• EXERCISE INPUTS:
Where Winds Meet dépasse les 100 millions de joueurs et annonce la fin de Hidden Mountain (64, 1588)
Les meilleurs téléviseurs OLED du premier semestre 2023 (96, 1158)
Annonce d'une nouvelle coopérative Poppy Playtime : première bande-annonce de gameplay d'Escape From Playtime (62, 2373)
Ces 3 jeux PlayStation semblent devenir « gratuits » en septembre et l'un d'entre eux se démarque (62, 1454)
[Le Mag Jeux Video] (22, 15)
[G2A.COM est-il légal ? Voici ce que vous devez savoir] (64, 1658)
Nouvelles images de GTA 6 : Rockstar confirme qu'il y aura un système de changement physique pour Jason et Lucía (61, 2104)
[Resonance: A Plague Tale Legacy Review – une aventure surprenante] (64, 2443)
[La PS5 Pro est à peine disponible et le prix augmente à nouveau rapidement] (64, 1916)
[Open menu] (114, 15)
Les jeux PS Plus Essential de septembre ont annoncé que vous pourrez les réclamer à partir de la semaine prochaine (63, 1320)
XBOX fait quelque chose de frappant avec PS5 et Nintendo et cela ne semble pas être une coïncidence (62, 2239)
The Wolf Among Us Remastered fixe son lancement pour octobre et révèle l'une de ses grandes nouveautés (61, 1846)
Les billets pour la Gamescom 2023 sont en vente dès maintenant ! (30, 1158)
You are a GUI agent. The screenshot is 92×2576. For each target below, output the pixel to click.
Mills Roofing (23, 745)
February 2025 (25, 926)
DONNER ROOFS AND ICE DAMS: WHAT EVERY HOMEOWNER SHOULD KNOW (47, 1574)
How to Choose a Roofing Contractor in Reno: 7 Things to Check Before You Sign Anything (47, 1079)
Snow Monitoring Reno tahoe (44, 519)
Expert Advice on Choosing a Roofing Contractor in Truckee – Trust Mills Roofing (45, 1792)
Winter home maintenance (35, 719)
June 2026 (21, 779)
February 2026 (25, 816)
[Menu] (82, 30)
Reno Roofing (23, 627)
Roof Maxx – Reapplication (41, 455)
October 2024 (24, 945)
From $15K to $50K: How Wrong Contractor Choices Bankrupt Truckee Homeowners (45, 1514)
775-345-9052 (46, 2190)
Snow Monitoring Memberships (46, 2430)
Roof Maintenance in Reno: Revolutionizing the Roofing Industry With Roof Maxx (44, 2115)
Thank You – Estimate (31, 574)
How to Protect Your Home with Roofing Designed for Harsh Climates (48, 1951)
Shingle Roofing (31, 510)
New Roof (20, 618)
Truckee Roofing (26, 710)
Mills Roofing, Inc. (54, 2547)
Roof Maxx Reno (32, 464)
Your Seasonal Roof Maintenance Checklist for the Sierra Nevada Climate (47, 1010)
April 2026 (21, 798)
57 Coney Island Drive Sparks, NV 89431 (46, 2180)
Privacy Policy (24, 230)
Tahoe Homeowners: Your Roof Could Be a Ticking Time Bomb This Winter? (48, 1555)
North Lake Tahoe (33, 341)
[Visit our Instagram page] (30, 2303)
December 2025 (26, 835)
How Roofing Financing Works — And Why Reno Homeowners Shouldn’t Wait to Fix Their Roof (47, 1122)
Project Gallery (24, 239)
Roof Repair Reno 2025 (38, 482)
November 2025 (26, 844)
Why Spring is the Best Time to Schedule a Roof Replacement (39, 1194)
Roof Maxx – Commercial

• ACTION ITEM:
Print exactly the lines above, between the one holding "Reno Roofing (23, 627)" and the one holding "December 2025 (26, 835)", inclusive, and nothing besides.

• SOLVED PROBLEM:
Reno Roofing (23, 627)
Roof Maxx – Reapplication (41, 455)
October 2024 (24, 945)
From $15K to $50K: How Wrong Contractor Choices Bankrupt Truckee Homeowners (45, 1514)
775-345-9052 (46, 2190)
Snow Monitoring Memberships (46, 2430)
Roof Maintenance in Reno: Revolutionizing the Roofing Industry With Roof Maxx (44, 2115)
Thank You – Estimate (31, 574)
How to Protect Your Home with Roofing Designed for Harsh Climates (48, 1951)
Shingle Roofing (31, 510)
New Roof (20, 618)
Truckee Roofing (26, 710)
Mills Roofing, Inc. (54, 2547)
Roof Maxx Reno (32, 464)
Your Seasonal Roof Maintenance Checklist for the Sierra Nevada Climate (47, 1010)
April 2026 (21, 798)
57 Coney Island Drive Sparks, NV 89431 (46, 2180)
Privacy Policy (24, 230)
Tahoe Homeowners: Your Roof Could Be a Ticking Time Bomb This Winter? (48, 1555)
North Lake Tahoe (33, 341)
[Visit our Instagram page] (30, 2303)
December 2025 (26, 835)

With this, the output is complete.